**Data supplied**
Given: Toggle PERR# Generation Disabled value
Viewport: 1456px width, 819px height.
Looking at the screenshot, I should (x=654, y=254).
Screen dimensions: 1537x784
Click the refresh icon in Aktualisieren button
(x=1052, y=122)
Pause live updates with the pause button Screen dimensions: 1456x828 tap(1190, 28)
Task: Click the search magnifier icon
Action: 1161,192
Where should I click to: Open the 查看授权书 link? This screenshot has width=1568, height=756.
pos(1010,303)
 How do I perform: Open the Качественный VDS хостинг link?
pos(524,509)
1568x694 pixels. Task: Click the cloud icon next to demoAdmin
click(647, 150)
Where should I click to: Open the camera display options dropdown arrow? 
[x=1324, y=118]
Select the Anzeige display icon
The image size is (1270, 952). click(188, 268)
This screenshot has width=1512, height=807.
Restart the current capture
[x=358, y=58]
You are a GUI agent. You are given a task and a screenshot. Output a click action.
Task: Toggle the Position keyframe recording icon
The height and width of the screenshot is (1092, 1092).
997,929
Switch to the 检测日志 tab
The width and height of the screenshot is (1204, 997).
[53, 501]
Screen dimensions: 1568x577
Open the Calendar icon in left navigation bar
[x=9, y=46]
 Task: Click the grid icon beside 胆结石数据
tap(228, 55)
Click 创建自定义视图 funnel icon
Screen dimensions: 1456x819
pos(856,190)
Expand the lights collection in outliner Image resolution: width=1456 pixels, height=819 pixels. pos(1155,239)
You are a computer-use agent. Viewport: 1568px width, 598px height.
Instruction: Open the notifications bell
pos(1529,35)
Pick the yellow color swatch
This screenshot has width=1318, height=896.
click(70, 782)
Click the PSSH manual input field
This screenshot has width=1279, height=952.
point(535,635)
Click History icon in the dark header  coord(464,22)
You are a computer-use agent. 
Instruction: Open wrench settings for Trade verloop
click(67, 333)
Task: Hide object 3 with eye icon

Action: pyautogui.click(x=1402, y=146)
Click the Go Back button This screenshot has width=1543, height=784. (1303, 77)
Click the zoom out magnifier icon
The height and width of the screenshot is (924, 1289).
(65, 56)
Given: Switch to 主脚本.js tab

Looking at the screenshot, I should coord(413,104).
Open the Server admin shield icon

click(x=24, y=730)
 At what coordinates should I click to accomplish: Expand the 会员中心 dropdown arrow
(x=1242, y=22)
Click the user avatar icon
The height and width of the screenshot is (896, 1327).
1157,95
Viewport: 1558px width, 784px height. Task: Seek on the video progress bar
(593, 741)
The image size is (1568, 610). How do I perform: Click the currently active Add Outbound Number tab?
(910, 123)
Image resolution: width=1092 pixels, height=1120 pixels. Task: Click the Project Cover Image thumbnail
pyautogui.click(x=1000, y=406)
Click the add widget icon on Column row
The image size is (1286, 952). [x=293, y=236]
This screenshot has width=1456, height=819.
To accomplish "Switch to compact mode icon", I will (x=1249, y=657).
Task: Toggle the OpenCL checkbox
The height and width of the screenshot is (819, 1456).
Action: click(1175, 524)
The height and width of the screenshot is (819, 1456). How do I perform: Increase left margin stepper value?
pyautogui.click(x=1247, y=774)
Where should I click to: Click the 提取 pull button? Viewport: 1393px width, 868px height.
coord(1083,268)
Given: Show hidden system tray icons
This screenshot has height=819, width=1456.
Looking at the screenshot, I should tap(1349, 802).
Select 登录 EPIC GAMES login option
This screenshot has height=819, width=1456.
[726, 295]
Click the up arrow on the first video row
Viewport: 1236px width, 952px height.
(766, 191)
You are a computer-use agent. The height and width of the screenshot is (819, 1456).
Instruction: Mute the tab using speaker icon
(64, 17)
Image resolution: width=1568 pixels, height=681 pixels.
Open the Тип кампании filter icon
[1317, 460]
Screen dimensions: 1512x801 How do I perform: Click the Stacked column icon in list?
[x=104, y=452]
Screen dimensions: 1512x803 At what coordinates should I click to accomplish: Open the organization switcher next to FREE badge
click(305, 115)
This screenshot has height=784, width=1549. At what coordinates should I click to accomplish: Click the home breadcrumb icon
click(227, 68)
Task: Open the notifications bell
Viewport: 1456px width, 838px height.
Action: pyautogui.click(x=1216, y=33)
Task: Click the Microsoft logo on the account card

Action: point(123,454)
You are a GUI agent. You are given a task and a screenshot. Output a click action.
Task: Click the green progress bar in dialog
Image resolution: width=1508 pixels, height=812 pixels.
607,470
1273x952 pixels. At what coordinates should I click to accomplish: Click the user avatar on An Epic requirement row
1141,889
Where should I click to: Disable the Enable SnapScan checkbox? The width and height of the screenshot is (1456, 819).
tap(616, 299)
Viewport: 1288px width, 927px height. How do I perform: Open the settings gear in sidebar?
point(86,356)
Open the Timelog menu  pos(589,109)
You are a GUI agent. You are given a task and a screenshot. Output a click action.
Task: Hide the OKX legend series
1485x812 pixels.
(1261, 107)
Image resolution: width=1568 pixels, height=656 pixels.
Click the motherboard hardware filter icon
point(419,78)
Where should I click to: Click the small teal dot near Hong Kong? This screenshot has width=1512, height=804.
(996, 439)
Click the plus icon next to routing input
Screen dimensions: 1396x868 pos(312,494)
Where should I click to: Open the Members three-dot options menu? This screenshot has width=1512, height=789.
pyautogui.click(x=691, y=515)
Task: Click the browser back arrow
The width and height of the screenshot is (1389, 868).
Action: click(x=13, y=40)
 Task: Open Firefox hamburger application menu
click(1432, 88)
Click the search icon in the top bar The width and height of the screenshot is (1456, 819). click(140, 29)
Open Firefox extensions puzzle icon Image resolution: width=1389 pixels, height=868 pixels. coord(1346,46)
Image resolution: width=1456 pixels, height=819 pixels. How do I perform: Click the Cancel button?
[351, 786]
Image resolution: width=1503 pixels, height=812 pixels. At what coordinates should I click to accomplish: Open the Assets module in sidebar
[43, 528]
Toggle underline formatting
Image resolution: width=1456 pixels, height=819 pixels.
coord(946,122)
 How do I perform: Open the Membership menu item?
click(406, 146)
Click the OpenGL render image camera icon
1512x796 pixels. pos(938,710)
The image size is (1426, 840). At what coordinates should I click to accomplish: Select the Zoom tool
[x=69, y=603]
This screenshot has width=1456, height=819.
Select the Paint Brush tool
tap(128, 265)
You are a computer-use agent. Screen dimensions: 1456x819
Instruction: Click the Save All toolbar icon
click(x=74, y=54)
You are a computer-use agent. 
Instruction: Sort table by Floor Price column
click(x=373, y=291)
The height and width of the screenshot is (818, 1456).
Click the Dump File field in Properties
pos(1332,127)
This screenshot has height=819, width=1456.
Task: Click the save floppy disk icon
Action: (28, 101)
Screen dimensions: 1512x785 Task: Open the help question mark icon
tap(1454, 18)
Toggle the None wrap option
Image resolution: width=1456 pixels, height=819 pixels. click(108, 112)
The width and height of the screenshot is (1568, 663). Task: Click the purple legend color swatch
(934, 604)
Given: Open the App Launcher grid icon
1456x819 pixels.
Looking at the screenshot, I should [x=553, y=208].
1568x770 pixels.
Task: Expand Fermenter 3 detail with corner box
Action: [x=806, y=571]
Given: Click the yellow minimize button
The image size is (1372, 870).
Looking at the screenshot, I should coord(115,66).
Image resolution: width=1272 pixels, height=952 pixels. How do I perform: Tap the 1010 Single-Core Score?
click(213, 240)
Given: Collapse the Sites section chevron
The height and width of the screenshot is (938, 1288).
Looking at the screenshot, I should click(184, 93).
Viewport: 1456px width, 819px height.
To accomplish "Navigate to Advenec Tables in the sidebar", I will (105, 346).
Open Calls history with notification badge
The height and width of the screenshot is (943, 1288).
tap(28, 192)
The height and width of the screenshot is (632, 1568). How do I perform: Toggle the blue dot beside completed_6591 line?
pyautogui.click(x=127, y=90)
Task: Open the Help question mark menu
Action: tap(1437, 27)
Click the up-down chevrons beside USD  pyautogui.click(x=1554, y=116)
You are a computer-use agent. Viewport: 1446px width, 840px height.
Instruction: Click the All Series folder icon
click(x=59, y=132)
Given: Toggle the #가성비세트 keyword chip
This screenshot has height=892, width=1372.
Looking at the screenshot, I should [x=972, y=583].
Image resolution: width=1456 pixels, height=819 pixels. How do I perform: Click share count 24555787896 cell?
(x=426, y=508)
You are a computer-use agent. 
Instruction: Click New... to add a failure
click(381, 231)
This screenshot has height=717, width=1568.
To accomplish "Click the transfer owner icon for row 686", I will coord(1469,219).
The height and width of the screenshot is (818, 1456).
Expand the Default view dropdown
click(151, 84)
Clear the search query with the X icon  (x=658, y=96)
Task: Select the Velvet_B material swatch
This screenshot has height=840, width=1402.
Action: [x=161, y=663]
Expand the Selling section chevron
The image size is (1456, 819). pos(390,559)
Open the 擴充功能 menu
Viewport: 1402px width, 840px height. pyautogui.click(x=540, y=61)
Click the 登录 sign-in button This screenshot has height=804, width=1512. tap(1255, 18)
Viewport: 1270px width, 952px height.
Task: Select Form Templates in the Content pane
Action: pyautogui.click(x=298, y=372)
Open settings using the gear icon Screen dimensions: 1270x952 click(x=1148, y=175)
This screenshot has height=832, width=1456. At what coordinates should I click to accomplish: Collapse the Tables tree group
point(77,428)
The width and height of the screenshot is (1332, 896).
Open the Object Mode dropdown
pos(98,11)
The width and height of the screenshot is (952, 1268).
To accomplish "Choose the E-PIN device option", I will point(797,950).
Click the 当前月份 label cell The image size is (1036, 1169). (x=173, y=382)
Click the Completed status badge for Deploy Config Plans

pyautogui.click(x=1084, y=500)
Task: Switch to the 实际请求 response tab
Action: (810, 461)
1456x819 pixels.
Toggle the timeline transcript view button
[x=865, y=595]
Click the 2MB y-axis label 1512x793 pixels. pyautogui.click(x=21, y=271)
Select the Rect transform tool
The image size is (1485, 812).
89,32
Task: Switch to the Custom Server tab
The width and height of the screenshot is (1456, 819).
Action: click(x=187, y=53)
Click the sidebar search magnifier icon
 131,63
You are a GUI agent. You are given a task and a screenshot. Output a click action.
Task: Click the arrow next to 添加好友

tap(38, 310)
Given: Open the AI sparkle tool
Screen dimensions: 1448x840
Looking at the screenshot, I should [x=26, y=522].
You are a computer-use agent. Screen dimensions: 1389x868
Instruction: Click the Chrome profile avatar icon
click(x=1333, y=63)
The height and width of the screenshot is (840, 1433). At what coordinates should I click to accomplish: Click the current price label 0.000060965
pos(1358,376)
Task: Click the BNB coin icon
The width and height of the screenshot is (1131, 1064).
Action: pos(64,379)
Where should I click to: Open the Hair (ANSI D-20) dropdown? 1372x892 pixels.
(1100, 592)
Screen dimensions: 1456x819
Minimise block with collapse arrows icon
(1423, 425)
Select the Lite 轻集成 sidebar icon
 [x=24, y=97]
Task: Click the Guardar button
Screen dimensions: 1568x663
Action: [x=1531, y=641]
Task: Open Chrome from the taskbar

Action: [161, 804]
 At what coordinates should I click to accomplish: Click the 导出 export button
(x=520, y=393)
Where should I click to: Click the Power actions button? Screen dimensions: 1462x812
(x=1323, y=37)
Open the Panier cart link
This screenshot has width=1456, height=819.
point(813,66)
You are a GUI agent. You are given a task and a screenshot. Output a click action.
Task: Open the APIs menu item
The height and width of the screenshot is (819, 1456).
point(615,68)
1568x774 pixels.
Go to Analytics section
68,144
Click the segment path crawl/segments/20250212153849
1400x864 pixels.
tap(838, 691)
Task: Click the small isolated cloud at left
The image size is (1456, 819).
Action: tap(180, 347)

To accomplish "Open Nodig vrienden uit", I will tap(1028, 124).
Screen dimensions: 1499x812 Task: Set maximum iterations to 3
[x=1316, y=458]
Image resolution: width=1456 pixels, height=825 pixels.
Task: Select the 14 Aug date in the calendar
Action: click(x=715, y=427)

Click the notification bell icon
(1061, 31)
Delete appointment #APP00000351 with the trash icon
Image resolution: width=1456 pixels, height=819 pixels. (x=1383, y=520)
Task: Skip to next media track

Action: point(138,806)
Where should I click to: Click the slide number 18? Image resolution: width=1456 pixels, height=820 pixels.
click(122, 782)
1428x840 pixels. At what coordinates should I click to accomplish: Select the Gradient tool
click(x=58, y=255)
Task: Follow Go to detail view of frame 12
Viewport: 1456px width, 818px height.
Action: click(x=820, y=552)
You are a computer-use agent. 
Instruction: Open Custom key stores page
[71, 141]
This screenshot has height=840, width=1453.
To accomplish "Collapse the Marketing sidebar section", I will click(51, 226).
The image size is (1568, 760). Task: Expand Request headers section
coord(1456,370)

**Work required**
The reply should hold only the lines from the beginning of the listing above through the line with "You are a computer-use agent. Viewport: 1568px", each one written exactly as it appears.

**Task response**
Given: Toggle PERR# Generation Disabled value
Viewport: 1456px width, 819px height.
Looking at the screenshot, I should (x=654, y=254).
Screen dimensions: 1537x784
Click the refresh icon in Aktualisieren button
(x=1052, y=122)
Pause live updates with the pause button Screen dimensions: 1456x828 tap(1190, 28)
Task: Click the search magnifier icon
Action: 1161,192
Where should I click to: Open the 查看授权书 link? This screenshot has width=1568, height=756.
pos(1010,303)
 How do I perform: Open the Качественный VDS хостинг link?
pos(524,509)
1568x694 pixels. Task: Click the cloud icon next to demoAdmin
click(647, 150)
Where should I click to: Open the camera display options dropdown arrow? 
[x=1324, y=118]
Select the Anzeige display icon
The image size is (1270, 952). click(188, 268)
This screenshot has width=1512, height=807.
Restart the current capture
[x=358, y=58]
You are a GUI agent. You are given a task and a screenshot. Output a click action.
Task: Toggle the Position keyframe recording icon
The height and width of the screenshot is (1092, 1092).
997,929
Switch to the 检测日志 tab
The width and height of the screenshot is (1204, 997).
[53, 501]
Screen dimensions: 1568x577
Open the Calendar icon in left navigation bar
[x=9, y=46]
 Task: Click the grid icon beside 胆结石数据
tap(228, 55)
Click 创建自定义视图 funnel icon
Screen dimensions: 1456x819
pos(856,190)
Expand the lights collection in outliner Image resolution: width=1456 pixels, height=819 pixels. pos(1155,239)
You are a computer-use agent. Viewport: 1568px width, 598px height.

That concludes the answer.